BEGIN Task inputs
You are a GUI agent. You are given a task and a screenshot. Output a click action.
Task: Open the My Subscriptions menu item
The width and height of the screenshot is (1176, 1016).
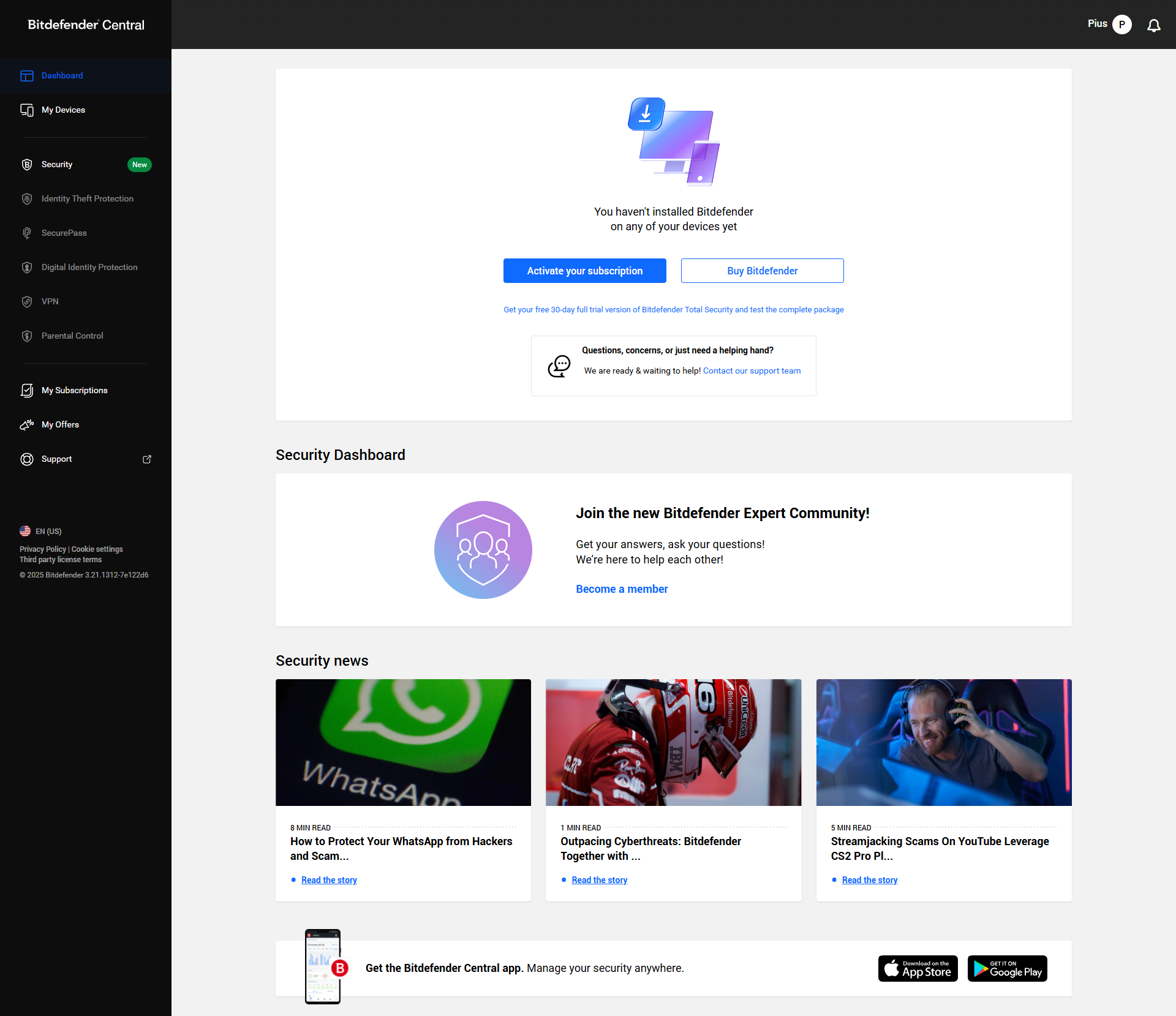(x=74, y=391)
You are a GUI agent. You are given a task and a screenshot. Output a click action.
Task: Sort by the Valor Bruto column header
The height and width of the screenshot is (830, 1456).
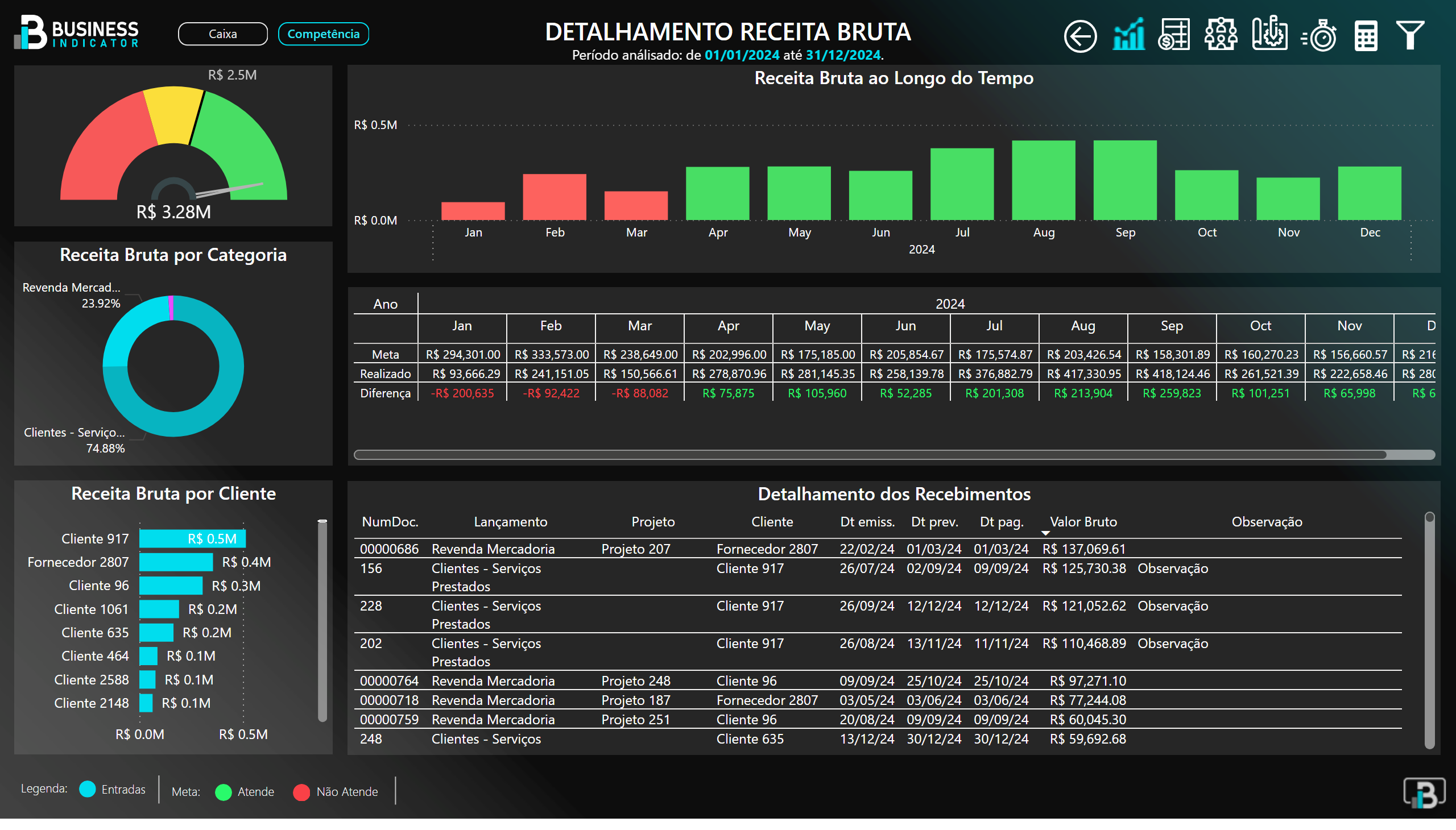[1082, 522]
END Task inputs
BEGIN Task inputs
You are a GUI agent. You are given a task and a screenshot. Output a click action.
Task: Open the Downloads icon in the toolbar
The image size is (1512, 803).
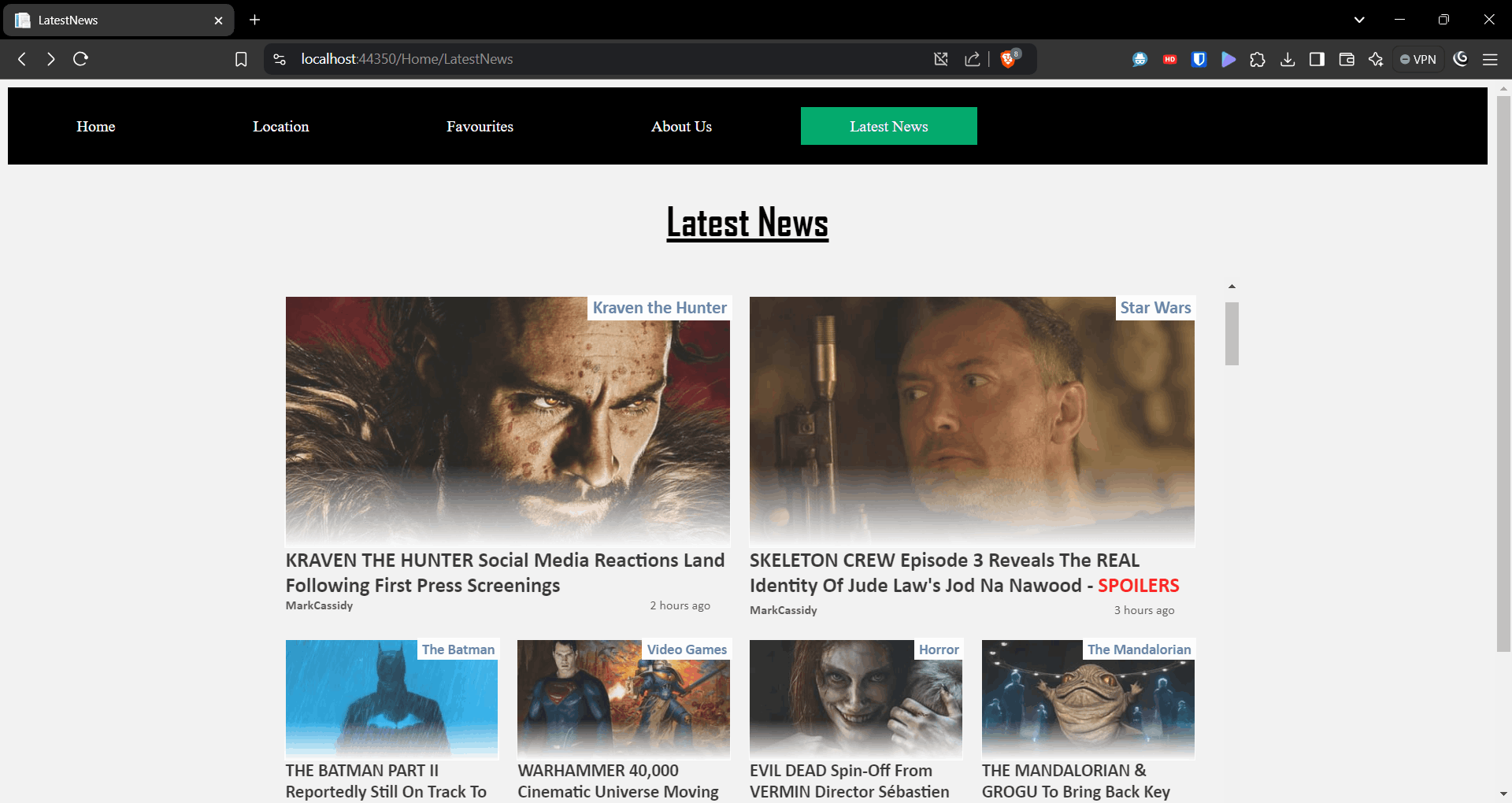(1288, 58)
END Task inputs
BEGIN Task inputs
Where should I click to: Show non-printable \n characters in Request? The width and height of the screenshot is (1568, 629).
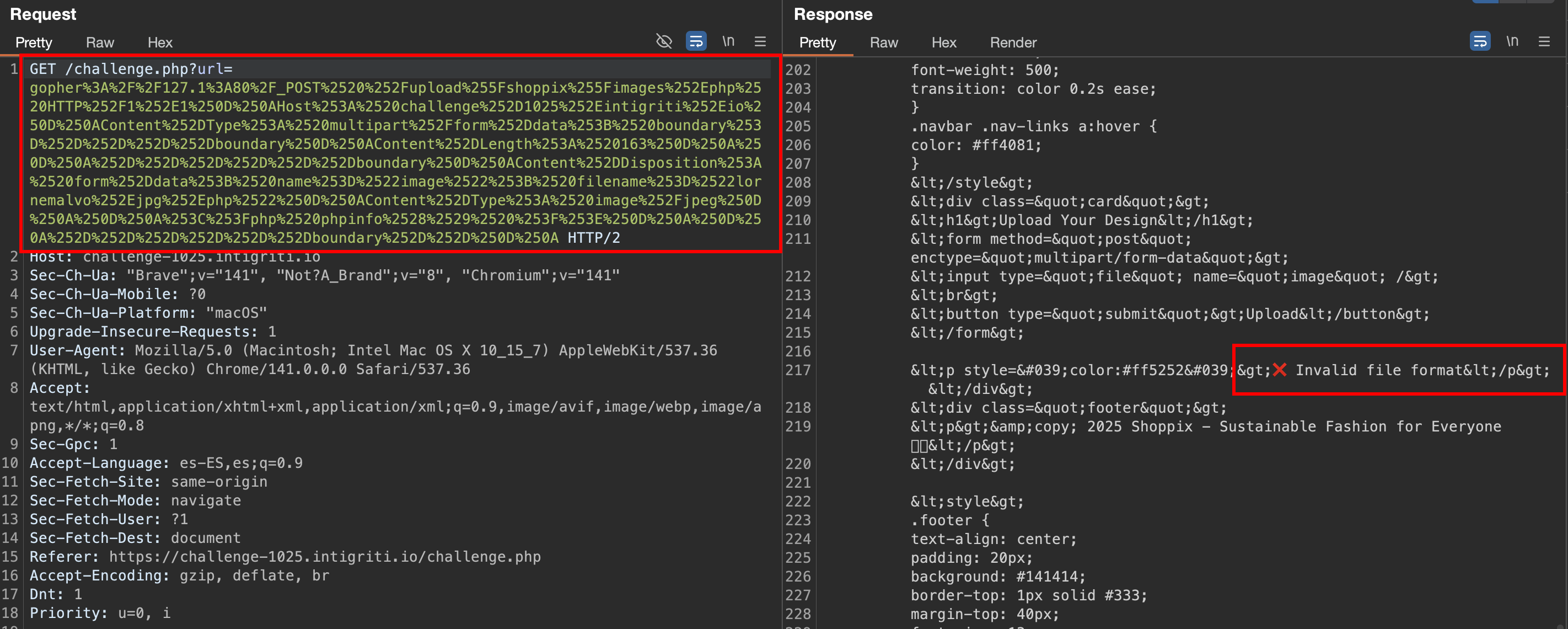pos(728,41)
END Task inputs
__Exercise__
Keep only the lines of the listing that contain the word "Open", and copy them.

__Result below__
Task: Open the My Subscriptions menu item
Task: Open the Downloads icon in the toolbar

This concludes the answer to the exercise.